- _WHAT NEEDS TO BE DONE_: Copy exactly the lines from the one containing "Select the video" through the last line of the records, both included, and nothing more.

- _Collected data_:
[Start of section]

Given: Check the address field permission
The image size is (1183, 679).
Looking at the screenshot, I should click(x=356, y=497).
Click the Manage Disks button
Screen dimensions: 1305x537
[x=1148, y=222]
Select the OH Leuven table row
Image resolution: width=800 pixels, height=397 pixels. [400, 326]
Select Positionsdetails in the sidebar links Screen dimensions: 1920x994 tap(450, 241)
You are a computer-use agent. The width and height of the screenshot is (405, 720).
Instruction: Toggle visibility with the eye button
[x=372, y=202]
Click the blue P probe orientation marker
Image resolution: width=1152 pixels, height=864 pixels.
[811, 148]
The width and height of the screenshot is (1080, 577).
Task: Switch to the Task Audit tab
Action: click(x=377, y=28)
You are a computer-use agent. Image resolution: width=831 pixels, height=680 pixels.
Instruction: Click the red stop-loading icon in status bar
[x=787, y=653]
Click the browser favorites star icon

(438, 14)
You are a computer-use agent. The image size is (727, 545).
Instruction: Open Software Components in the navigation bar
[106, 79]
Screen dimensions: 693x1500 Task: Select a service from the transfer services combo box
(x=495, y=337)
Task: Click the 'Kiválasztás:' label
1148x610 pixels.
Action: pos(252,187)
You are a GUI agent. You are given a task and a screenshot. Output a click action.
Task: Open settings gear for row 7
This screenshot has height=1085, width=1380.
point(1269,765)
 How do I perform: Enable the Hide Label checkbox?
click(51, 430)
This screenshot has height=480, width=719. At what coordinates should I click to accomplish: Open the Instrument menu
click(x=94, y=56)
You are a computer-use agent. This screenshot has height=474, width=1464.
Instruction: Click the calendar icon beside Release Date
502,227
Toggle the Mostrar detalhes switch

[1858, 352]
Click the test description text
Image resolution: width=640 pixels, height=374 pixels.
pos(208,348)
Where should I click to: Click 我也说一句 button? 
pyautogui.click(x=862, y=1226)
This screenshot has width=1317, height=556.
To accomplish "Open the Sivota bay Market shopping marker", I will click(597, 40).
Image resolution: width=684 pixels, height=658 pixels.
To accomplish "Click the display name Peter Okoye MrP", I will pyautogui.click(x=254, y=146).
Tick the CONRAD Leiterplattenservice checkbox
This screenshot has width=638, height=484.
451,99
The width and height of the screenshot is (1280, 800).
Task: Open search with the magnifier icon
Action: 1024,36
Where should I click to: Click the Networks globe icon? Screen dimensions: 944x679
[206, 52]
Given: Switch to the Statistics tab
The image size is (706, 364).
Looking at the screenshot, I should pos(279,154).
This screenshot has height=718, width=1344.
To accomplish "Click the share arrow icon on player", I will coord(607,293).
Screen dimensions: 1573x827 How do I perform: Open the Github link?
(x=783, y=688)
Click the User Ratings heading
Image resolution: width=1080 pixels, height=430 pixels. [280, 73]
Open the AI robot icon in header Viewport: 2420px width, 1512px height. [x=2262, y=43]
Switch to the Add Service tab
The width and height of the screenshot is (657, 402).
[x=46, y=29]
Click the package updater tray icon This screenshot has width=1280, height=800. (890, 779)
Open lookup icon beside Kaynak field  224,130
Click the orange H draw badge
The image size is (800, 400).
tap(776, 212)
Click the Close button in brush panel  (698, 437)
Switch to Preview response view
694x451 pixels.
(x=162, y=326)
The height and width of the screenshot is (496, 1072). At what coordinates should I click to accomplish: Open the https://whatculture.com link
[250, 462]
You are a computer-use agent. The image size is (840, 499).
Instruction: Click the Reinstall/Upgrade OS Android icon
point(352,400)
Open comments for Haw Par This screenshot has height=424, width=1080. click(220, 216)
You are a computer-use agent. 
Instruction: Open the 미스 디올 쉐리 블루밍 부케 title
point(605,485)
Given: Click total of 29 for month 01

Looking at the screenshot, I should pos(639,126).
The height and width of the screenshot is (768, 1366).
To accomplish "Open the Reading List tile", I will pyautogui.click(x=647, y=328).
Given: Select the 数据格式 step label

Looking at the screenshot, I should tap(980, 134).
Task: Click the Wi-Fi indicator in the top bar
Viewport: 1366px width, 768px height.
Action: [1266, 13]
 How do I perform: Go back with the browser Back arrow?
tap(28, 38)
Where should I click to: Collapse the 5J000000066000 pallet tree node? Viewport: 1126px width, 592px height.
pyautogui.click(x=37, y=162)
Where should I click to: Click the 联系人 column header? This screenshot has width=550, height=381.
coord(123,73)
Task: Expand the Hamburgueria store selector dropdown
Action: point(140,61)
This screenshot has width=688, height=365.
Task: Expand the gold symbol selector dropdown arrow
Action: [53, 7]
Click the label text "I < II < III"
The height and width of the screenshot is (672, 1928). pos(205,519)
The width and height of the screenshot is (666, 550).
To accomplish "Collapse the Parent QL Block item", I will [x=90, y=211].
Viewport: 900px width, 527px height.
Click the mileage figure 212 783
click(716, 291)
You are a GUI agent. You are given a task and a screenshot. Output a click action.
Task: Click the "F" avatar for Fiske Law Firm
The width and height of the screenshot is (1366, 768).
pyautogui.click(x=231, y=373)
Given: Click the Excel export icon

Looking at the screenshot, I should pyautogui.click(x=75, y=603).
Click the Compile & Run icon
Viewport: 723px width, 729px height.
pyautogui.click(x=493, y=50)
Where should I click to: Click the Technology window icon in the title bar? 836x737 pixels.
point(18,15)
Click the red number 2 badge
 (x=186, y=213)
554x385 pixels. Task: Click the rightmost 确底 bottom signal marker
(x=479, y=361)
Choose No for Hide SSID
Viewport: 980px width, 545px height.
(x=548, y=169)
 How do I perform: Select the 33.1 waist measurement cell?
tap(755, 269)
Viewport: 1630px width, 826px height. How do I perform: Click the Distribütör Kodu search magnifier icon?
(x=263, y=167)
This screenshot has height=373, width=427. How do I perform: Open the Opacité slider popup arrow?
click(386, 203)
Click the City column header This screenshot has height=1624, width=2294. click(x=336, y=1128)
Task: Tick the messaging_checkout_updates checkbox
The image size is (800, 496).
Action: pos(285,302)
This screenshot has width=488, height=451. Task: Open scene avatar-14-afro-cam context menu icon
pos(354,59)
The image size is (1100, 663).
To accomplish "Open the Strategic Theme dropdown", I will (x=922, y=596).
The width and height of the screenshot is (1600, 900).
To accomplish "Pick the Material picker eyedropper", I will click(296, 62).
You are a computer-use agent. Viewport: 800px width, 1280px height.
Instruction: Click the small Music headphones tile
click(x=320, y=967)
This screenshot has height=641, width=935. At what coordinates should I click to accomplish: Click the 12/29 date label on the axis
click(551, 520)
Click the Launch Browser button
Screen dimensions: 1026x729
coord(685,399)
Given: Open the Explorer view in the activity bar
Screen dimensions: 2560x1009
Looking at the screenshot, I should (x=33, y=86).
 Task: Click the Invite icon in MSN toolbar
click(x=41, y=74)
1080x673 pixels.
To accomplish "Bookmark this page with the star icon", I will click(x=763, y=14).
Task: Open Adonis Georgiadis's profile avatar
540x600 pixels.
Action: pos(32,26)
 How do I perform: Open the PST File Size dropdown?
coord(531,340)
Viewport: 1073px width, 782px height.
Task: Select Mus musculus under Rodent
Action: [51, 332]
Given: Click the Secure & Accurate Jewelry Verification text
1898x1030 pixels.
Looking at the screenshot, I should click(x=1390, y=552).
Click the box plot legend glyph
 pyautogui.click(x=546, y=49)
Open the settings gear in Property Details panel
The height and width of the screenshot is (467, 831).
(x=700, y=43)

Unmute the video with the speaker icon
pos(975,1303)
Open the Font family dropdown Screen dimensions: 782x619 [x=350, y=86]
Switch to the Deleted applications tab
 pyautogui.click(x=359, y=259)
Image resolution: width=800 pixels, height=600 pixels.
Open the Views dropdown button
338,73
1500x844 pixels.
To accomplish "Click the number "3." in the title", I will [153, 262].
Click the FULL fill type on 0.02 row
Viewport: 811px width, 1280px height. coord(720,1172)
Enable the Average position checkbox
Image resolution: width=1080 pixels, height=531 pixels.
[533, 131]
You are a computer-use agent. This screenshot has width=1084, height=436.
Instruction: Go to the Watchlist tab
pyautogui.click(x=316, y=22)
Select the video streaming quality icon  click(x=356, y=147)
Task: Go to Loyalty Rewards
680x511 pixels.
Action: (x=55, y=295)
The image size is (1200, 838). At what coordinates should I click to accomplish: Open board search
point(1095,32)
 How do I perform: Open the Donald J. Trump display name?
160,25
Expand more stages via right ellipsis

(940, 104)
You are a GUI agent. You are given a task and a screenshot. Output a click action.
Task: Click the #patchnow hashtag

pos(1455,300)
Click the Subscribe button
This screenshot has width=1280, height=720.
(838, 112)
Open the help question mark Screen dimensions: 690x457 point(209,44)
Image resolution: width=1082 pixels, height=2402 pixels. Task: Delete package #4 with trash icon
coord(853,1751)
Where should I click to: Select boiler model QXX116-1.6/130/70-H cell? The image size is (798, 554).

[End of section]

- _SOLUTION TO THIS TASK_:
Select the video streaming quality icon  click(x=356, y=147)
Task: Go to Loyalty Rewards
680x511 pixels.
Action: (x=55, y=295)
The image size is (1200, 838). At what coordinates should I click to accomplish: Open board search
point(1095,32)
 How do I perform: Open the Donald J. Trump display name?
160,25
Expand more stages via right ellipsis

(940, 104)
You are a GUI agent. You are given a task and a screenshot. Output a click action.
Task: Click the #patchnow hashtag

pos(1455,300)
Click the Subscribe button
This screenshot has width=1280, height=720.
(838, 112)
Open the help question mark Screen dimensions: 690x457 point(209,44)
Image resolution: width=1082 pixels, height=2402 pixels. Task: Delete package #4 with trash icon
coord(853,1751)
Where should I click to: Select boiler model QXX116-1.6/130/70-H cell? The image size is (798, 554).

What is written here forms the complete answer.